1. No Country for Old Men (2007)
The Coen brothers' best films tend to operate in two distinct modes simultaneously. Fargo is a snow-blind film noir built atop a folksy rural comedy. Barton Fink is a period piece about artistic frustration that gradually and literally descends into Hell. A Serious Man is a slapstick retelling of the Book of Job. They refuse to be chained to the conventions of standard Hollywood moviemaking.

Similarly, the first hour or so of their No Country for Old Men plays like a dutiful cover version of the Cormac McCarthy potboiler that inspired it. Its second half, however, is a different story altogether. This is a propulsive cat-and-mouse thriller boasting sequences as harrowing as anything Hitchcock ever directed, and yet it's also (somehow) a cerebral meditation on aging and mortality, and those two wildly different threads never connect in the ways you expect. Some viewers hated that. I was, and still am, fascinated by it. A decade later, and I'm still parsing this one out.

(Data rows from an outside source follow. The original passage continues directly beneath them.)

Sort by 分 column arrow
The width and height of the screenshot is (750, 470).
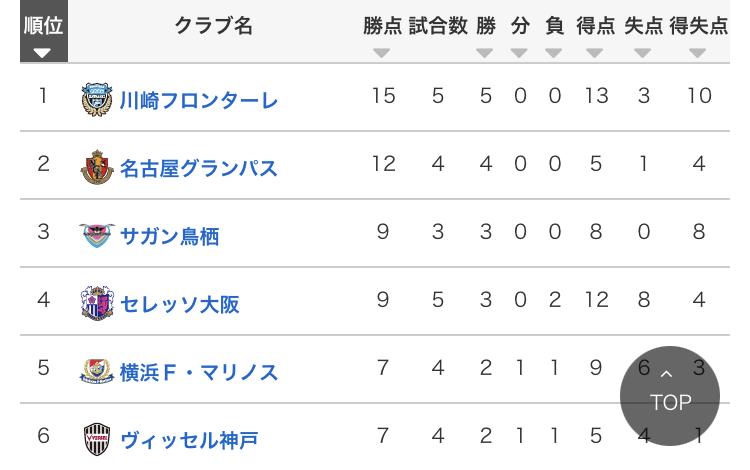519,53
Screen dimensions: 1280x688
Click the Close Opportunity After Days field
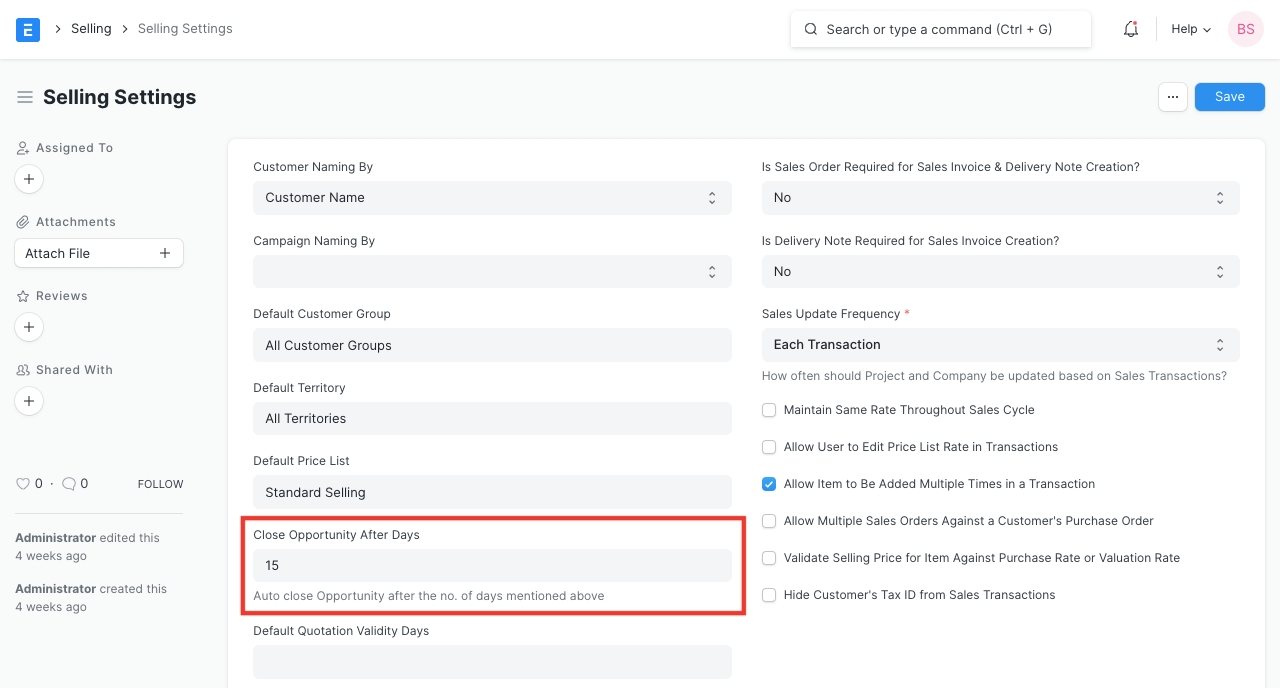492,566
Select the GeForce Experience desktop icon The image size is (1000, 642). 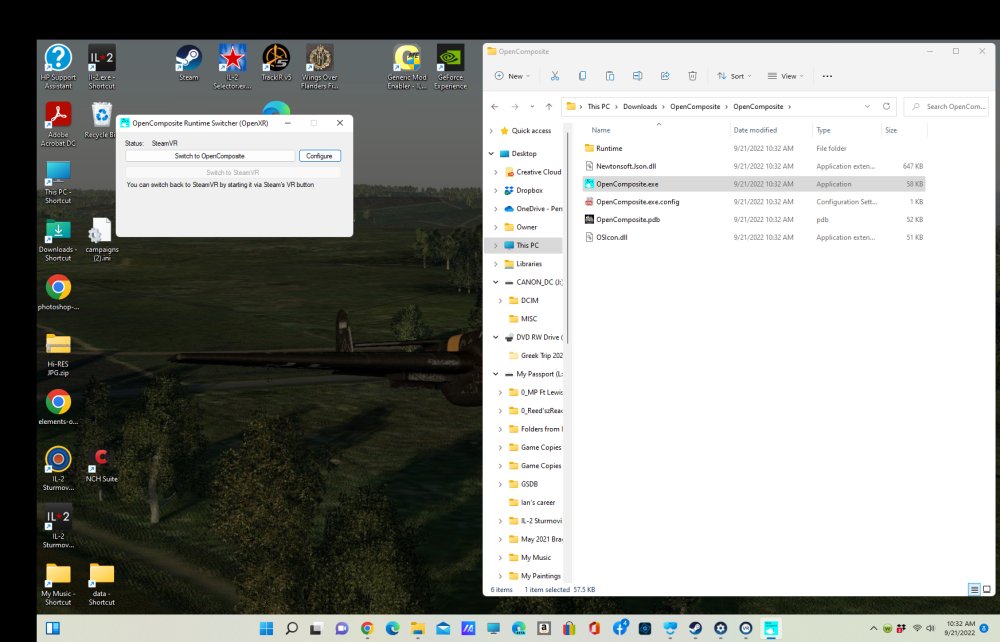point(450,59)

And here are 15 more (in alphabetical order) to round out my top 25: Adaptation, Brokeback Mountain, Eternal Sunshine of the Spotless Mind, In the Mood for Love, Inside Llewyn Davis, Lost in Translation, Mad Max: Fury Road, The Master, Minority Report, Mulholland Dr., A Separation, The Social Network, Spirited Away, There Will Be Blood, The Tree of Life.